Yeah, I'm sure he's just a liar, oh and that he would stake his ability to win in competition not to mention potentially risk career ending injury by jumping from giant jumbotrons doing 360's on a pedal that might break off, and all in the name of free pedals.. Very doubtful, but nice try. You haters will find logic in anything to support how you feel about something. And yes, that bike needs to be retired, sorry to say that but that is ridiculous. Funny calling me a douche bag, I live in a million dollar neighborhood in Huntington Beach 7 blocks from the beach, you live in Jersey?! What a joke. I get a new bike every year, just bought a 2007 Kona Stinky Deluxe in August and upgraded everything on the bike.. A few weeks ago I bought a brand new Specialized Demo 7 and again, upgraded everything on the bike.. Technology changes, improvements are made almost as fast as the computer industry.. you must keep up to be competitive and to enable yourself to improve and go bigger and faster.. The nothing nice to say reference was regarding the topic. Seems like at the beginning of this thread everyone was just putting in what they liked about pedals they were using, then as soon as someone put in something about the 5050's, a pedal you see in widespread professional use, a pedal that was represented on almost all of the brand new bikes by many major companies at Interbike (such as Santa Cruz, Marin, Scott, Fire Eye, and Quamen), and a pedal advocated and used by the best pro's in the world including Steve Peat, Sam Hill, Ben Boyko and many others who are world champions all of which rely completely on pedals as a the most vital contact point between them and their bike supposedly just for endorsement not actually for grip, comfort, technology, or reliability.. Someone had to attack the 5050's.. rather than just continue with the theme of the thread and advocate the pedal they like. I just thought it was ridiculous and unnecessary. But thanks for the criticism, look outside, what do you see?! Cold, dirty, smelly? I see palm trees, green grass, and 60+ degree weather.. Have a happy new year in New Jersey.. Not even a nice place to visit, why don't you change your location to New York, at least NY is fun to visit. hb


----------



## Cru Jones (Aug 10, 2006)

combatkimura said:


> WahWahs look really nice.
> 
> I like these too, $65 at danscomp.com


Best pedals ever. I've been rocking them for quite some time now. BMX pedals are where it's at.... most mtb pedals are overpriced and sucky.


----------



## XSL_WiLL (Nov 2, 2004)

Still... the only reasoning he can come up with is that "pros ride them."

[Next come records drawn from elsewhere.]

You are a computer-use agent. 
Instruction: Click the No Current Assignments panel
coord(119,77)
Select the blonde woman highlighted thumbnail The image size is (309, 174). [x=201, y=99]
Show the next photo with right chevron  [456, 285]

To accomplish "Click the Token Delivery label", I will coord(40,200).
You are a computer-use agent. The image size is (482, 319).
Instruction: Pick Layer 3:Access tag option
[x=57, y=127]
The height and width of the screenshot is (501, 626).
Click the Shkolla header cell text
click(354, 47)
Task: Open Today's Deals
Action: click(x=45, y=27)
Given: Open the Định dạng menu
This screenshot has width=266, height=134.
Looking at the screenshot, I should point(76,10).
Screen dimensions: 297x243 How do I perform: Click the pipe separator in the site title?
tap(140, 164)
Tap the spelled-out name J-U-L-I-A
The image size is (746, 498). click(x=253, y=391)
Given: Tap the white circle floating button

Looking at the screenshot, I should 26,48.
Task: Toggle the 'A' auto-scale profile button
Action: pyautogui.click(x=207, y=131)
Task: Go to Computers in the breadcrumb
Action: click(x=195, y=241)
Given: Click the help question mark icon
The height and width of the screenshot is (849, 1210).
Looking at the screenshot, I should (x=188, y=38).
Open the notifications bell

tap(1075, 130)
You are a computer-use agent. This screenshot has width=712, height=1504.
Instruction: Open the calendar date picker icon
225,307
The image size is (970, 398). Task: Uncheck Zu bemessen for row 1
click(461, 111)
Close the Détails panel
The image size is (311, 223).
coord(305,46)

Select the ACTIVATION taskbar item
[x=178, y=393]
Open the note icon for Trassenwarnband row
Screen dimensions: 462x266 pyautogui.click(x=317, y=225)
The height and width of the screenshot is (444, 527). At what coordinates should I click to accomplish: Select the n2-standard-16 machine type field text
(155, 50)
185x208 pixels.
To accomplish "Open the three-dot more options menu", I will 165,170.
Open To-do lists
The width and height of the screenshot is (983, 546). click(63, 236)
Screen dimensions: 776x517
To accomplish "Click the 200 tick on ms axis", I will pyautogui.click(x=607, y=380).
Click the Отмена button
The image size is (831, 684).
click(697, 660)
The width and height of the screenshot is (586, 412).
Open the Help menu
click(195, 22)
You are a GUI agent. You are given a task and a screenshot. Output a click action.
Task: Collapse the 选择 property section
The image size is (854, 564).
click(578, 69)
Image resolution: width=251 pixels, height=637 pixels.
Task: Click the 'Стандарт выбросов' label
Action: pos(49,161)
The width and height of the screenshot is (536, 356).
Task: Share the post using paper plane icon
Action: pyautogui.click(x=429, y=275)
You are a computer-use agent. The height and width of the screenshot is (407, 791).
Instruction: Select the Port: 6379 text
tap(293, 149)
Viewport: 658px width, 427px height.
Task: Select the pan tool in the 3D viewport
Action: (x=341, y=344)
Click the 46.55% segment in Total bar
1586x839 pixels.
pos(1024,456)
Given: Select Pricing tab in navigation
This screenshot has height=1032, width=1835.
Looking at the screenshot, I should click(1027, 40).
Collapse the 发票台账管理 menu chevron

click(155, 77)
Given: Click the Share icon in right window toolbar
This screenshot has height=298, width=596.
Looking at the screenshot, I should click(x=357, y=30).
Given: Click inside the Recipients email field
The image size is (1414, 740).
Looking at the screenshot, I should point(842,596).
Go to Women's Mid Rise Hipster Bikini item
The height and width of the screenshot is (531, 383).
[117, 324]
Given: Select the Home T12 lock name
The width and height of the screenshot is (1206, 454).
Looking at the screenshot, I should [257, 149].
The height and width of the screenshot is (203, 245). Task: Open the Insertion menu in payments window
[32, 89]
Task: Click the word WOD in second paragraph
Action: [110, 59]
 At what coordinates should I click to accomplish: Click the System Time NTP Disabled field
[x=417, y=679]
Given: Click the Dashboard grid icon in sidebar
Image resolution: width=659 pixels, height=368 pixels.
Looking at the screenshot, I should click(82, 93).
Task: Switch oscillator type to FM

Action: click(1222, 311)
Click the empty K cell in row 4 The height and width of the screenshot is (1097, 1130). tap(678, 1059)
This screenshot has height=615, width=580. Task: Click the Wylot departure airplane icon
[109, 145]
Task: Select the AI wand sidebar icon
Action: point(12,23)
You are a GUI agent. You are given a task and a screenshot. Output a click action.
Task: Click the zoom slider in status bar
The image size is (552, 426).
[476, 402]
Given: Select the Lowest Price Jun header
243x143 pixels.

Have you seen the broken RST space forks? There were pros riding those...


----------



## nickmpower (Dec 21, 2007)

hbmedic said:


> Yeah, I'm sure he's just a liar, oh and that he would stake his ability to win in competition not to mention potentially risk career ending injury by jumping from giant jumbotrons doing 360's on a pedal that might break off, and all in the name of free pedals.. Very doubtful, but nice try. You haters will find logic in anything to support how you feel about something. And yes, that bike needs to be retired, sorry to say that but that is ridiculous. Funny calling me a douche bag, I live in a million dollar neighborhood in Huntington Beach 7 blocks from the beach, you live in Jersey?! What a joke. I get a new bike every year, just bought a 2007 Kona Stinky Deluxe in August and upgraded everything on the bike.. A few weeks ago I bought a brand new Specialized Demo 7 and again, upgraded everything on the bike.. Technology changes, improvements are made almost as fast as the computer industry.. you must keep up to be competitive and to enable yourself to improve and go bigger and faster.. The nothing nice to say reference was regarding the topic. Seems like at the beginning of this thread everyone was just putting in what they liked about pedals they were using, then as soon as someone put in something about the 5050's, a pedal you see in widespread professional use, a pedal that was represented on almost all of the brand new bikes by many major companies at Interbike (such as Santa Cruz, Marin, Scott, Fire Eye, and Quamen), and a pedal advocated and used by the best pro's in the world including Steve Peat, Sam Hill, Ben Boyko and many others who are world champions all of which rely completely on pedals as a the most vital contact point between them and their bike supposedly just for endorsement not actually for grip, comfort, technology, or reliability.. Someone had to attack the 5050's.. rather than just continue with the theme of the thread and advocate the pedal they like. I just thought it was ridiculous and unnecessary. But thanks for the criticism, look outside, what do you see?! Cold, dirty, smelly? I see palm trees, green grass, and 60+ degree weather.. Have a happy new year in New Jersey.. Not even a nice place to visit, why don't you change your location to New York, at least NY is fun to visit. hb


wow, just wow.

first off, you are going to get banned for being such a looser

second, I need to retire my bike because its old? You must be one spoiled little *****. I challenge you to find another full suspension bike that weighs 25 lbs. Have you ever even ridden a klein mantra? Maybe i havent gotten a new bike because i like my Klein so much. Ever think of that? Sure its not the most advanced bike in the world, but as long as you dont ride it like a wanker and can do plenty from road to jumps and as long as you dont lean over the handle bars like an idiot it can go downhill too. Yes, despite all the internet rumors you can in fact ride the bike downhill, without doing a faceplant, imagine that. You can continue wasting your money getting a new bike every week but its not going to make you look cool or be liked


----------



## gil_caz (Jul 12, 2006)

hbmedic said:


> Funny calling me a douche bag, I live in a million dollar neighborhood in Huntington Beach 7 blocks from the beach, you live in Jersey?!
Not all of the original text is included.